Goia Mujalli is a Brazilian artist based in London. She obtained a BA in Industrial Design from PUC – Rio de Janeiro, 2011, a BFA from Slade School of Fine Art, 2015 and is currently doing her Masters at the Royal College of Art, 2017. Recent and upcoming exhibitions include a solo show in Rio de Janeiro, Brazil and at the Brazilian embassy in London.
George Rouy’s ‘Coast of the Sun’ series reflects and materializes the memories and sensations, which he has experienced between two landscapes, England and the Costa del Sol. The paintings recall visceral and human actualities like eating, walking, swimming and feeling the heat of the sun after the English winter. The English muse sits within the Spanish landscape, which derives from the apartment gardens and surrounding areas. The visual cultures in their union create a distorted representation of neither here nor there but instead a portrait of the lived duality which easy jets back and forth between England and the Costa del Sol.

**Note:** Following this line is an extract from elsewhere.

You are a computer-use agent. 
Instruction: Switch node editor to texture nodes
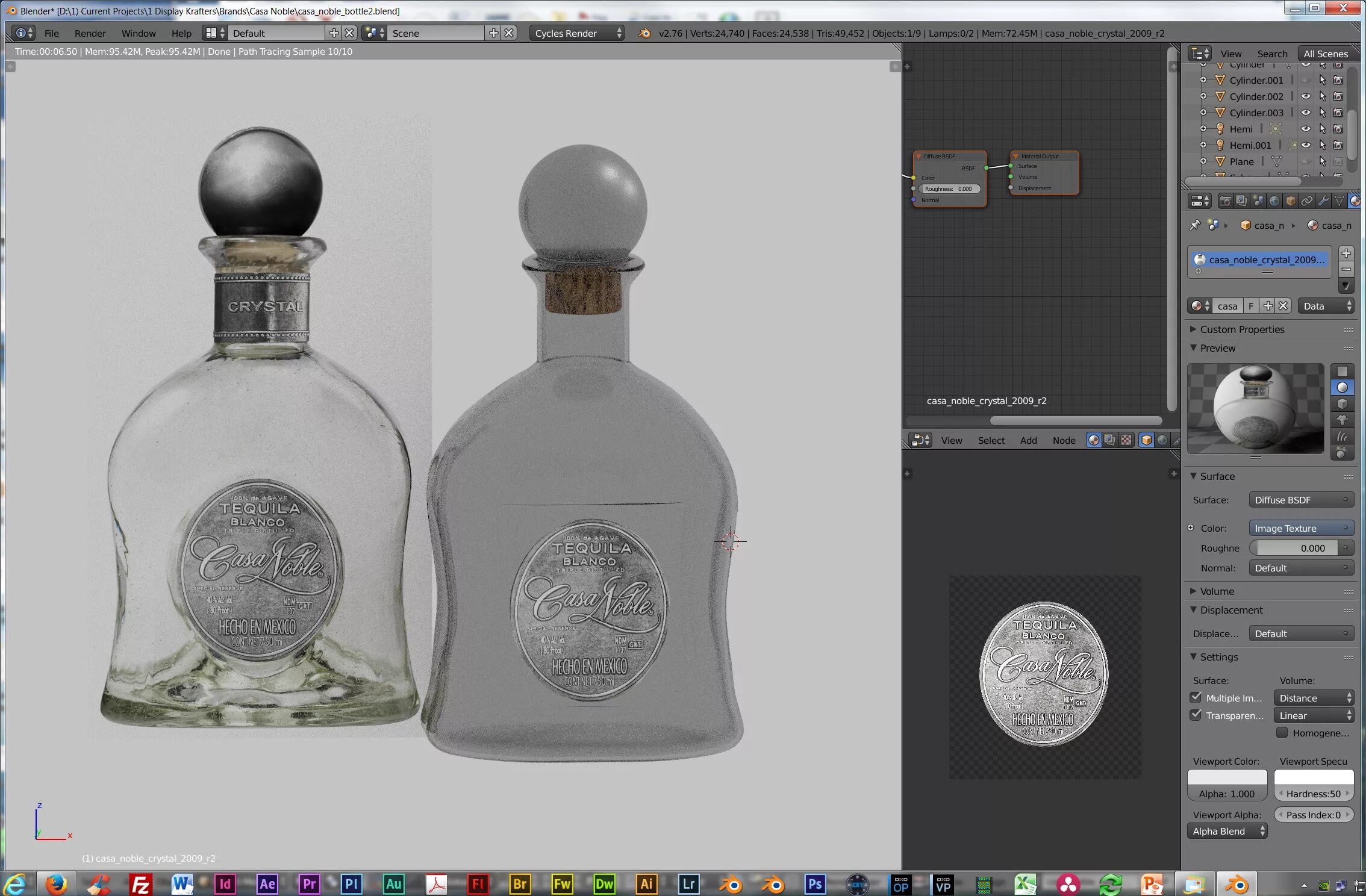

It’s no coincidence that Rouy’s works have been created during the prelude to the EU referendum. The transformation of a predominantly Spanish holiday destination to one which offered ‘Brits Abroad’ a 1 euro pint with Sky Sports, greasy spoon cafes and towering package holiday resorts, which altered the landscapes identity. Rouy’s work reflects a cultural flux whereby a foreign coast integrated within English working class culture and household names is then abandoned after the economic recession hit, leaving Spanish ghost towns.
Rouy obtained a National Diploma in Art and Design from UCA Rochester, 2012 and a BA in Fine Art Painting from Camberwell College of Arts, 2015. Rouy lives and practices in London.